Decline Pulley Flyes
These exercises work the entire chest and the posterior deltoids.
How to do:
- Using a set of cable cross low pullies, Lie flat on a bench, feet firmly on floor.
- Make sure that your butt, back, shoulders, and head are firmly positioned on the bench.
- Your arms should be lightly bent and slightly wider than shoulders and your palms should be facing each other.
- Keeping a slight bend in the arms slowly move them in an arc away from the body. Lower them until a comfortable stretch is felt in the chest/deltoid area.
- Raise them along the same arc back to the starting position.
- Pause briefly and repeat the entire movement.
- This movement is more difficult to master and should only be used every so often to add variety to your workouts.
Pec Deck Flyes
These exercises work the entire chest and the posterior deltoids.
How to do:
Pec Fly movements on a Pec Deck Machine are often a welcome change of pace. When using these machines, generally, you should make sure to keep your elbows and hands firmly on the pads. It is also wise to keep your head up and chest up (out) remembering to push with your elbows and not your hands.
Dip Movements
Dips are a very old gym exercise that have endured the test of time. Neutral grip Dips works the upper pecs, the shoulders and the triceps. A pronated grip (thumbs pointed sideways rather than front to back) works the lats, triceps and lower precs.
How to do:
- Place your hands on a Dip bar with your weight being fully supported by the arms.
- The knees should be bent slightly in front of the body with your chin on or very near your chest.
- Your body should form a crescent shape and remain like that through the entire range of motion.
- Slowly lower your body until you chin is near the height of the bar.

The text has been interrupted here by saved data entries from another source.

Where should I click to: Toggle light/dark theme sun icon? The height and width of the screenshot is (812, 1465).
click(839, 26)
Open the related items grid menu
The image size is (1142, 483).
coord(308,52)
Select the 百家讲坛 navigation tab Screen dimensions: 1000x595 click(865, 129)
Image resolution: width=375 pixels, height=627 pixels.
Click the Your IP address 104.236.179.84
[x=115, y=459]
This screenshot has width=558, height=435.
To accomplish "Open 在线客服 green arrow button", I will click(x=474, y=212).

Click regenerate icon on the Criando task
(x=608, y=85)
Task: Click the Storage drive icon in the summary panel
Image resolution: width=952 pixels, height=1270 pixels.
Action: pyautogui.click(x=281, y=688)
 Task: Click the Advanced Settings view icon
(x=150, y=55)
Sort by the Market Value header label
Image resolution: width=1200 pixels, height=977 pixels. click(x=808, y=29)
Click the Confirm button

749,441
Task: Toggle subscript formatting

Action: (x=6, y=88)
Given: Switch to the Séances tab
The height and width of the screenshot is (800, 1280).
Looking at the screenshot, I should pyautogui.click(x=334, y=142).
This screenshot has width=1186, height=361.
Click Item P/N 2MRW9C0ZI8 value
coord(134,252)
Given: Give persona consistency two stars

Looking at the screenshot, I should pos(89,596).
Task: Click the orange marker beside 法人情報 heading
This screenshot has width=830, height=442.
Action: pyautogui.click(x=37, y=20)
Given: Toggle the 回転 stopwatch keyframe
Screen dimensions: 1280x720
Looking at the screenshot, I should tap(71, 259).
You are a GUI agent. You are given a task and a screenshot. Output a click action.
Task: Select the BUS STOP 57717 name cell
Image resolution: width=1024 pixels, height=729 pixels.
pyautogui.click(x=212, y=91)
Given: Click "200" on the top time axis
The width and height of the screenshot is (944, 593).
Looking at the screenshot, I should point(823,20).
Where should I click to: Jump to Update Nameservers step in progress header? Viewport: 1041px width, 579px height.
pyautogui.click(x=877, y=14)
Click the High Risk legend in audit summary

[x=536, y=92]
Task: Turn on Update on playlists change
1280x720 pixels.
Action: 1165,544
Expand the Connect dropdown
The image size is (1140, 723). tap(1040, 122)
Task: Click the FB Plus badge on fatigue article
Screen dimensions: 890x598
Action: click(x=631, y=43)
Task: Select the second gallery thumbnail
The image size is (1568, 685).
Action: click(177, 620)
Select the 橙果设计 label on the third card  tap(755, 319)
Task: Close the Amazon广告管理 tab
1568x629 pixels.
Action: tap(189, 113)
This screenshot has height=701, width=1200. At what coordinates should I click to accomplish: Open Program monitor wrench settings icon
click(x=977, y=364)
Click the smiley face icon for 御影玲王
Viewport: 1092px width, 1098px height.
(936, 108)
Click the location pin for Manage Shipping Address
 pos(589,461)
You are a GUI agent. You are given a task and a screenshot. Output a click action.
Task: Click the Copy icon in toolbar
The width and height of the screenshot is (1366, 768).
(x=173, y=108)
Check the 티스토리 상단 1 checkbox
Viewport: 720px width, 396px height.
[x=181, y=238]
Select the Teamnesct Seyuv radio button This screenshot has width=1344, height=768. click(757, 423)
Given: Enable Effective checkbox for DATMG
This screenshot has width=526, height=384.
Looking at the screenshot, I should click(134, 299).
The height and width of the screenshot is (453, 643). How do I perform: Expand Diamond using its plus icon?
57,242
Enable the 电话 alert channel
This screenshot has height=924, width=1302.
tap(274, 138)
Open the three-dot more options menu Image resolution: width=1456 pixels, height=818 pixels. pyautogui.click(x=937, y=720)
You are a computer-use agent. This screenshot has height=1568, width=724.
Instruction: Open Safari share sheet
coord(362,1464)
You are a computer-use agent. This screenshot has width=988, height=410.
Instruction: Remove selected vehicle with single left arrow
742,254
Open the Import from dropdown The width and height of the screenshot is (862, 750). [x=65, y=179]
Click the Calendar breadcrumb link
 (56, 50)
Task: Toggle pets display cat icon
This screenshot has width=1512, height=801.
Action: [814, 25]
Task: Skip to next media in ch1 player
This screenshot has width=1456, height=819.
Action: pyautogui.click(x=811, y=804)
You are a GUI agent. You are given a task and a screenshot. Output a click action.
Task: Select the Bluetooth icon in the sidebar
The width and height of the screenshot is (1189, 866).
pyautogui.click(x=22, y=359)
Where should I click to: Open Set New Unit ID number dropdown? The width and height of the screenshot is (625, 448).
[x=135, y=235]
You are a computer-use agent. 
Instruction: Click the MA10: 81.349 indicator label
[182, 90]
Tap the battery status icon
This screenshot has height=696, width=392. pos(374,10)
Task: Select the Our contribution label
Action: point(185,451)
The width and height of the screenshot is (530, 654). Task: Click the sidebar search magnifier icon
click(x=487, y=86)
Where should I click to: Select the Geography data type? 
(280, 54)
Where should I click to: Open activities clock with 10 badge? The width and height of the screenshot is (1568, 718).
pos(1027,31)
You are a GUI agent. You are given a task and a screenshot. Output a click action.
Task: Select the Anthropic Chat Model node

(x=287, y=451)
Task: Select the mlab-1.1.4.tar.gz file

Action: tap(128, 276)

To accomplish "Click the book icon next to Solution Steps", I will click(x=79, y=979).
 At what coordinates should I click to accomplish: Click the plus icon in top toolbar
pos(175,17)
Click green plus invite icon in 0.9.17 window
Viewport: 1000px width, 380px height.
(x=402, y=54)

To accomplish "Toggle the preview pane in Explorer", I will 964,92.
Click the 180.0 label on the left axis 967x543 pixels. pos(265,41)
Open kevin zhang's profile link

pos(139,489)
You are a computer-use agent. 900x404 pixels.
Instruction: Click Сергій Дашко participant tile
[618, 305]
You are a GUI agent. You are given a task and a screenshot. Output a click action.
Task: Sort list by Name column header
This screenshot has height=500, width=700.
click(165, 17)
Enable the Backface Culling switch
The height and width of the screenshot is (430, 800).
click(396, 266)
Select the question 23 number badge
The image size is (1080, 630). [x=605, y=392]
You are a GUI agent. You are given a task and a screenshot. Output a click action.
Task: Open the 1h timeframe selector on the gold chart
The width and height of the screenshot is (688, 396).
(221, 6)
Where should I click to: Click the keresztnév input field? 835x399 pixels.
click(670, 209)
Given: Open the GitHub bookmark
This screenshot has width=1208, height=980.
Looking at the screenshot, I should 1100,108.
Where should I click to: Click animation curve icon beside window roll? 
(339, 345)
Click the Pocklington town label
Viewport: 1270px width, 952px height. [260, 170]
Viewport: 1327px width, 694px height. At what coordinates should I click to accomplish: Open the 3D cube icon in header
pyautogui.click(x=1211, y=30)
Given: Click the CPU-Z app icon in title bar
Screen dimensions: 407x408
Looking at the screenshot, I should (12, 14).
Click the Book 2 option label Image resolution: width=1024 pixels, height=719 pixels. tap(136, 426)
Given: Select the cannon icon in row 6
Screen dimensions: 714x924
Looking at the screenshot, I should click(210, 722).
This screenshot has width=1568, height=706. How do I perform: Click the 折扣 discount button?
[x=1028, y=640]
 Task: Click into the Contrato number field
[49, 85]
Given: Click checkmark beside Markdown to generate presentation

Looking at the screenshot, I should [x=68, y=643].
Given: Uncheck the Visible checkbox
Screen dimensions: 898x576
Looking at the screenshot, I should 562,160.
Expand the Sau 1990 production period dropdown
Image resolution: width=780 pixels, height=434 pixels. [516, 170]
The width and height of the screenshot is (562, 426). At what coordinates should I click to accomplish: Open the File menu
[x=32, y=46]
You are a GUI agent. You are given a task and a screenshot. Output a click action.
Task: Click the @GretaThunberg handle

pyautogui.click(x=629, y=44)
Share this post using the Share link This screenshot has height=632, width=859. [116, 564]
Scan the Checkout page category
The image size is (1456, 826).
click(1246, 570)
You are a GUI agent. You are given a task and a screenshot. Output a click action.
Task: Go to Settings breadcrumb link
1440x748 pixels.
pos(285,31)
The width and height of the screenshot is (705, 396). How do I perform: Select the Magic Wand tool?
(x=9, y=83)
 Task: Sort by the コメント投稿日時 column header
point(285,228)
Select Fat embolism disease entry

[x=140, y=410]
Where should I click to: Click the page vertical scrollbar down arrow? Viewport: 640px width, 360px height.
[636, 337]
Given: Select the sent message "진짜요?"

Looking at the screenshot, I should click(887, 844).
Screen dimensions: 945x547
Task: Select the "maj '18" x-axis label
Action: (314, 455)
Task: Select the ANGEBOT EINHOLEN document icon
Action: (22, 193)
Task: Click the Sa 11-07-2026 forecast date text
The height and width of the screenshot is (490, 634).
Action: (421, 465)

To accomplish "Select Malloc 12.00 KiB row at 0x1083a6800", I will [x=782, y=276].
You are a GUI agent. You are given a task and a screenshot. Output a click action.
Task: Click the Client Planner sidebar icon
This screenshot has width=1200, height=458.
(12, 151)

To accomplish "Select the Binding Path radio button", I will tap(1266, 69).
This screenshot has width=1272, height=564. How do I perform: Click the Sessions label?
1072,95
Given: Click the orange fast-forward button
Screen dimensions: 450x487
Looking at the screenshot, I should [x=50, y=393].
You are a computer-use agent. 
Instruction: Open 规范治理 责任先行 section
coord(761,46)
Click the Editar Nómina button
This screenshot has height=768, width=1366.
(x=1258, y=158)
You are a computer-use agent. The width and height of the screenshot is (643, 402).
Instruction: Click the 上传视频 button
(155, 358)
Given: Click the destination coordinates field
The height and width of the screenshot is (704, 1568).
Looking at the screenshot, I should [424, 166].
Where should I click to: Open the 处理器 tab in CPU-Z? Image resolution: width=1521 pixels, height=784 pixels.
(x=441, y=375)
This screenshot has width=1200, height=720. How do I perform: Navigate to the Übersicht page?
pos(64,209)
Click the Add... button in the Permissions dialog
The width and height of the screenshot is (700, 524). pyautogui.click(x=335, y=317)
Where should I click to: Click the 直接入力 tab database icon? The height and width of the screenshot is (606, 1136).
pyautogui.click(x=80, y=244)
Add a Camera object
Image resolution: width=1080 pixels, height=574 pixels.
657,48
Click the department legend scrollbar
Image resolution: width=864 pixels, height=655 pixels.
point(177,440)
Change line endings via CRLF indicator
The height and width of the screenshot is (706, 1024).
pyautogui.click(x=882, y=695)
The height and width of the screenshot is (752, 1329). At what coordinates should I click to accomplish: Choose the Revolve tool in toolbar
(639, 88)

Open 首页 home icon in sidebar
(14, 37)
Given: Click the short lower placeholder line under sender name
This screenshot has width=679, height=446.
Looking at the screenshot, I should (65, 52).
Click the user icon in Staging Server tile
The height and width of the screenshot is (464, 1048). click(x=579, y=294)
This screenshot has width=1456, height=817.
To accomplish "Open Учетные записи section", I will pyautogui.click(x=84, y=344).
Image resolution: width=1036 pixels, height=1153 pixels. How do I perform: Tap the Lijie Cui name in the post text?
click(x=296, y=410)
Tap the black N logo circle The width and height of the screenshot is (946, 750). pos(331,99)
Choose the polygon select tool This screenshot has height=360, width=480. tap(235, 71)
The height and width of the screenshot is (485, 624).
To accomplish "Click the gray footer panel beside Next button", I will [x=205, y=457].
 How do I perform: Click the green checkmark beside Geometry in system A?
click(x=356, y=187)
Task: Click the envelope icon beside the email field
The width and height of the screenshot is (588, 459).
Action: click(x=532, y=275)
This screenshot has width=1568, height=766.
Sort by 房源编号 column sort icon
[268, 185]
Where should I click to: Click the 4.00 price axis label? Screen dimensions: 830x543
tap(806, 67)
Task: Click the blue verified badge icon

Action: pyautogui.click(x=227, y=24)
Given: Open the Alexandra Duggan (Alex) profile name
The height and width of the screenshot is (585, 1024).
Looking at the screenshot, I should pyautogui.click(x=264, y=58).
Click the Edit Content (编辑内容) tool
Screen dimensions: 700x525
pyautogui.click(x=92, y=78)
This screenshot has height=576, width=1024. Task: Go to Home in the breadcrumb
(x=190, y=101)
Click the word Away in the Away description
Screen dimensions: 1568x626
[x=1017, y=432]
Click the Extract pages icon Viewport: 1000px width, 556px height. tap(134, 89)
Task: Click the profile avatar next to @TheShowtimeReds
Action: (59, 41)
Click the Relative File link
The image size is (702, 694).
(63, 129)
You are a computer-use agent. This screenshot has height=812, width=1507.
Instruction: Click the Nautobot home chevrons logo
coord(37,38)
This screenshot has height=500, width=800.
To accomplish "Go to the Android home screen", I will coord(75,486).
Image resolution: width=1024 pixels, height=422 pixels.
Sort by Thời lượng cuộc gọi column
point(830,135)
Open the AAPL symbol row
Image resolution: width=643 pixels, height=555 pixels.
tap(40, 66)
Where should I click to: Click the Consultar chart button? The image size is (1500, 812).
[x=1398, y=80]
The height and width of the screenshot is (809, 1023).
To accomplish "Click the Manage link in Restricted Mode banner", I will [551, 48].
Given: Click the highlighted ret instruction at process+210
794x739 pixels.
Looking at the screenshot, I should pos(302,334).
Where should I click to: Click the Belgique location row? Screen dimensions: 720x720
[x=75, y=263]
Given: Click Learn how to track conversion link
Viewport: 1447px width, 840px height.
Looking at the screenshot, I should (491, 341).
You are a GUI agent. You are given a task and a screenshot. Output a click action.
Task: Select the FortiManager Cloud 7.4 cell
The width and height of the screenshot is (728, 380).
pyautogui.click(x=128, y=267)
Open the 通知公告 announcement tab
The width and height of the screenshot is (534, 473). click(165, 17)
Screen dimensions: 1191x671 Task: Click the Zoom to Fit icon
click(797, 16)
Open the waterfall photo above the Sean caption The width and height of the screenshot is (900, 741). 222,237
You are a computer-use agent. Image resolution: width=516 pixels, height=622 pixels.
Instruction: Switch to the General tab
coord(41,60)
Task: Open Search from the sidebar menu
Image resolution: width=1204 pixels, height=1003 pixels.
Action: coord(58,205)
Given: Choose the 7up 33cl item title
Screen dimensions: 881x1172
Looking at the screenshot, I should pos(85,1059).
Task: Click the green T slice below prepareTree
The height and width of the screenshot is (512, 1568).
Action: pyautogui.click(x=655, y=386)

To do this all your elbows to jut out. If you keep your elbows parallel to each other, the triceps do all the work.
- Concentrate on the chest pulling the elbows/deltoids together and raise your body upward back to the starting position.
- You may add resistance and make this exercise more difficult by holding a dumbbell between your feet.
- If you do not have access to a Dip Stand you may use 2 benches, bar stools or any other stationary objects of equal height.